Shashi Deshpande: In a Chat with Ananya Sarkar



Shashi Deshpande




Let the Stories Flow

Shashi Deshpande is the well-known author of ten novels, two novellas and a large number of short stories, which have been put together in various collections as well as included in anthologies. She also has a book of non-fiction, Writing from the Margin and four books for children, and has translated from Kannada and Marathi into English.

Ananya Sarkar: When did you first begin to write?
Shashi Deshpande: It seems so long ago, but actually I began writing quite late. I wrote nothing as a child or a young girl, unlike most writers who begin in their early years. I read voraciously though, ever since I can remember. Yet, strangely, I never thought of writing though I constantly made up sentences in my mind. I wrote what I can call my first creative piece when I was nearing thirty. And have never stopped since.

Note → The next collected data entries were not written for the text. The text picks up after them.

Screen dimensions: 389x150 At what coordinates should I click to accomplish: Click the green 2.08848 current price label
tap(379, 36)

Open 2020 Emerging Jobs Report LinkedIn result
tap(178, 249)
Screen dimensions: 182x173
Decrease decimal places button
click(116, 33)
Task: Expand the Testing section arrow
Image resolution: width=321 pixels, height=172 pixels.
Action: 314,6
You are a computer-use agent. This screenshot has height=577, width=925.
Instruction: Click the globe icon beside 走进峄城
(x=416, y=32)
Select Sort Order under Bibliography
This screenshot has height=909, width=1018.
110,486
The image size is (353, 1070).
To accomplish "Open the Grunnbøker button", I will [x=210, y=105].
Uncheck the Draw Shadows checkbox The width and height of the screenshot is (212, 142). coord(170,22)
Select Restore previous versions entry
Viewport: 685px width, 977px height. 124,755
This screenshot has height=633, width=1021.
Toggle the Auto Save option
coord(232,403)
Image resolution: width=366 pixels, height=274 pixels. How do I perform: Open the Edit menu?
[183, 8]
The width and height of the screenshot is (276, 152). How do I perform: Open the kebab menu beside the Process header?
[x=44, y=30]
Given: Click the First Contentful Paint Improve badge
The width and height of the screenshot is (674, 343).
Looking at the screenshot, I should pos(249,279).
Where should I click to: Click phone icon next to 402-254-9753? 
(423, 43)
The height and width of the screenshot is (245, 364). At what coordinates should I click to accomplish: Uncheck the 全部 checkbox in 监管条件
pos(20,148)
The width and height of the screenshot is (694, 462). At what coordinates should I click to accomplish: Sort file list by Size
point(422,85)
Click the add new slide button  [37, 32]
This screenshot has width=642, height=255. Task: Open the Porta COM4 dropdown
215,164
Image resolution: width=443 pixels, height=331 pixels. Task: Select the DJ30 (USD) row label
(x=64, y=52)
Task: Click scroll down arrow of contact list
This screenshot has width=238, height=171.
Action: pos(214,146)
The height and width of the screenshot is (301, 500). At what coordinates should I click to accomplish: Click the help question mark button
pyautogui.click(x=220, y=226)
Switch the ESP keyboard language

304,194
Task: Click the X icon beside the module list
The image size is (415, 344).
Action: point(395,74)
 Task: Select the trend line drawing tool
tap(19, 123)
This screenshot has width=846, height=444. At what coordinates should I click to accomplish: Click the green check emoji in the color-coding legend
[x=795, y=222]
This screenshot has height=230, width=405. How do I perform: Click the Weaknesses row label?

AS: Apart from novels, you have written short stories and non-fiction. However, it is as a novelist that you are most well-known. What, according to you, are the advantages of writing in the genre of the novel?
SD: I don’t know about advantages. What matters is what you are most comfortable with, the genre in which you feel most at home. For me, at first it was the short story. I wrote a large number of short stories and with each story I learnt a little more about writing fiction. Then I got restless. I wanted more space to explore my characters, go into depths and follow a story at length. All of these led me to the novel. Now, I can’t think of anything that suits me better. I love the feeling of space and leisurely narration it allows, along with the control it demands. I also love the fact that you can move off the main road on to other small paths, follow minor characters and ideas, and let the story flow at the same time.

AS: The late American writer John Gardner once said, "Writing a novel is like heading out over the open sea in a small boat." Did you face any challenge(s) when penning your first novel?
SD: The challenges were many. Firstly, as I said, I moved from the short story to the novel and that made it difficult for me to continue without a jerk. I seemed to pause at the point when a short story would end and then resume. Ensuring a smooth flow, which  the novel demands, required some work on my part.

There is also the problem of time. It is not just that the novel needs more time each day, but the total time required to complete a novel is so much, say three or four years, that one can never be sure that one can work on it without interruptions. Interruptions are many and each time, I have to make an effort to get back to the novel and submerge myself into it in order to write it.

The names of characters also give me lot of trouble, as they need to be just right in many ways. The same applies for the title of a novel and this ties me into knots. I’m always struggling with titles. And the most difficult of all is the tone. At the beginning, one does not know what he/she wants and hence, has to go on trying until the right tone is set. That makes it possible to begin in the true sense. But none of these things are impossible. In fact, it is always exciting to meet the challenges.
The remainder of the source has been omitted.